• What the exercise asks
Every line below that carries the word "watermark" needs to be copied.

[Stored records]
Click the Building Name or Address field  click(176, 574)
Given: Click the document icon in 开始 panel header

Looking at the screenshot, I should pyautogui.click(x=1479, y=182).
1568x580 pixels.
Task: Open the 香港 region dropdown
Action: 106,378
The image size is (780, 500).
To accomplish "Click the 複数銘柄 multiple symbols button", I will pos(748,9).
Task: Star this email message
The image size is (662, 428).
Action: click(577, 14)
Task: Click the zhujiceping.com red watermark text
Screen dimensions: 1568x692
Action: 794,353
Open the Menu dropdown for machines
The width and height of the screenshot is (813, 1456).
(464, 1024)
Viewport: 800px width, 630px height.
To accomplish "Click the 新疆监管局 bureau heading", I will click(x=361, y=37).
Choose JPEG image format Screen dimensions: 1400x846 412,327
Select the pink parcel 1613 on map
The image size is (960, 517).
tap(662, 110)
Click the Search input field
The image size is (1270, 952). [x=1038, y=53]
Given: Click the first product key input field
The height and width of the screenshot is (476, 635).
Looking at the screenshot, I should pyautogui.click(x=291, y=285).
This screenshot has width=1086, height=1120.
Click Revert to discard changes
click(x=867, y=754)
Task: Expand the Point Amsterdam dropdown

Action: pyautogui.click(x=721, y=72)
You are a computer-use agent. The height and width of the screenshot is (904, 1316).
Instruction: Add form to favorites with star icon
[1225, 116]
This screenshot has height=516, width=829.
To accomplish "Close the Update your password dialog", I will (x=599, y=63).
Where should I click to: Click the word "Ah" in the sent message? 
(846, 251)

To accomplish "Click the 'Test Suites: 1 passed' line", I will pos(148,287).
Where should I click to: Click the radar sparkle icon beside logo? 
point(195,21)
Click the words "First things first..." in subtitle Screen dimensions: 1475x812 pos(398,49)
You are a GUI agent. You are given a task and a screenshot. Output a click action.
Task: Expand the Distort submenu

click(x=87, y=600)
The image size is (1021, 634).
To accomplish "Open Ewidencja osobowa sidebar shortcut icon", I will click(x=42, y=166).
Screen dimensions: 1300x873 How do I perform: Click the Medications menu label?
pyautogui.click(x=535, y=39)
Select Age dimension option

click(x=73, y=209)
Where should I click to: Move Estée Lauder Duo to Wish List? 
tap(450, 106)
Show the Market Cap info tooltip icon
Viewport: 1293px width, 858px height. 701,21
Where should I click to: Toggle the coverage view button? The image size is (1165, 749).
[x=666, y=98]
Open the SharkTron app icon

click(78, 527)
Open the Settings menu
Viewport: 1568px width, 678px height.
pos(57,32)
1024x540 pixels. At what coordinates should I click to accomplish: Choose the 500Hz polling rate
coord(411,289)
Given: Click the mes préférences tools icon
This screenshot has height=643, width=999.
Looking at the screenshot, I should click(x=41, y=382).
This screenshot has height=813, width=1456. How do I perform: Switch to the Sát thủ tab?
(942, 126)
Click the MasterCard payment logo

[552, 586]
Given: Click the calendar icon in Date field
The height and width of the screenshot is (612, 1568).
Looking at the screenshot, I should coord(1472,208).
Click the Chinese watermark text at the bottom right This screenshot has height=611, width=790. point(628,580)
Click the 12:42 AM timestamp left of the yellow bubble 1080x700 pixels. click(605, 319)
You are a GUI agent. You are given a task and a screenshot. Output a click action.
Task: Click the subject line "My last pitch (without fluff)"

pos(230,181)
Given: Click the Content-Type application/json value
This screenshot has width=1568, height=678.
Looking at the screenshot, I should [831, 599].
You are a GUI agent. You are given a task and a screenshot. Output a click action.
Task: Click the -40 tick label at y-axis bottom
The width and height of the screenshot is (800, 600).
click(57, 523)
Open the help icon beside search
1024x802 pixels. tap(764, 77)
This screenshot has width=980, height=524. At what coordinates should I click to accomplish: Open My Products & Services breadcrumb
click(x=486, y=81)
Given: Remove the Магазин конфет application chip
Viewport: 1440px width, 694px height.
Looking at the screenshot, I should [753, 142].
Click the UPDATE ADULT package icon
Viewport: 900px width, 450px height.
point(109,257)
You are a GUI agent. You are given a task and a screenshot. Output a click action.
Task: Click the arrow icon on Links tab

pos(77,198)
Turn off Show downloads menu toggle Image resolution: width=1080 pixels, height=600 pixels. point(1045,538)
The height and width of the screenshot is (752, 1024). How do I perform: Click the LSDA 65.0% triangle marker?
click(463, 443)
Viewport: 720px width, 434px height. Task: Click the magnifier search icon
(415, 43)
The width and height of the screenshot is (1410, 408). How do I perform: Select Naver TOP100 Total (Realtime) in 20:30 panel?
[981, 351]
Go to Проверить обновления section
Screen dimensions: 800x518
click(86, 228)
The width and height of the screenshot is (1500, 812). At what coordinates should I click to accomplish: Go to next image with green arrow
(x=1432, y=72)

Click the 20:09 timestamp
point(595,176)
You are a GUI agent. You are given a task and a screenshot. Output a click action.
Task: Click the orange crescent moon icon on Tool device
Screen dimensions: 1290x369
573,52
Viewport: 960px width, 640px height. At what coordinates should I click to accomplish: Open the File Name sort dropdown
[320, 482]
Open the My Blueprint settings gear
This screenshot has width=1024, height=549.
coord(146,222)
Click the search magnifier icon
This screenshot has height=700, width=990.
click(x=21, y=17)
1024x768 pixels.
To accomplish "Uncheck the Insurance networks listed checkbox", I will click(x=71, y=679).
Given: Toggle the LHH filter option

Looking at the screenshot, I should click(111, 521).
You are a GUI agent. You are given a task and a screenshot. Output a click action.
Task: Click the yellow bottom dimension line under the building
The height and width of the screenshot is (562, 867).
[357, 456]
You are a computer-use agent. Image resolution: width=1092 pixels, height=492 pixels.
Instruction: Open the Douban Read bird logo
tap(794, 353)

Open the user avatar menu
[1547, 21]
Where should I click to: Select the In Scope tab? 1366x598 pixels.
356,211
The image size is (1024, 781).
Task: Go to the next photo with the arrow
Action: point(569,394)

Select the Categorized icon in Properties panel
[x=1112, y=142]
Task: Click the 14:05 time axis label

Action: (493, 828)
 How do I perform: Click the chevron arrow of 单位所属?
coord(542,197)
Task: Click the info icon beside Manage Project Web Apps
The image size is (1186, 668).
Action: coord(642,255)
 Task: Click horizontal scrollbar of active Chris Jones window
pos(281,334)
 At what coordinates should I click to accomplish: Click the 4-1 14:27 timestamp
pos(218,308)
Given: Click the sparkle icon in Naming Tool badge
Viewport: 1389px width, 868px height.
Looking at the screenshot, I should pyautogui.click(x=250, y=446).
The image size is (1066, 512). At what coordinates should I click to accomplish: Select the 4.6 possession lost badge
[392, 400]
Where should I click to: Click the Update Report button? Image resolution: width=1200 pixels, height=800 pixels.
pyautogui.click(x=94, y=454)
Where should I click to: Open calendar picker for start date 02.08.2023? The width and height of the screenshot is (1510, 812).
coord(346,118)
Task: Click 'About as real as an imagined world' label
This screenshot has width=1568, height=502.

• Written solution
Task: Click the zhujiceping.com red watermark text
Click the Chinese watermark text at the bottom right This screenshot has height=611, width=790. point(628,580)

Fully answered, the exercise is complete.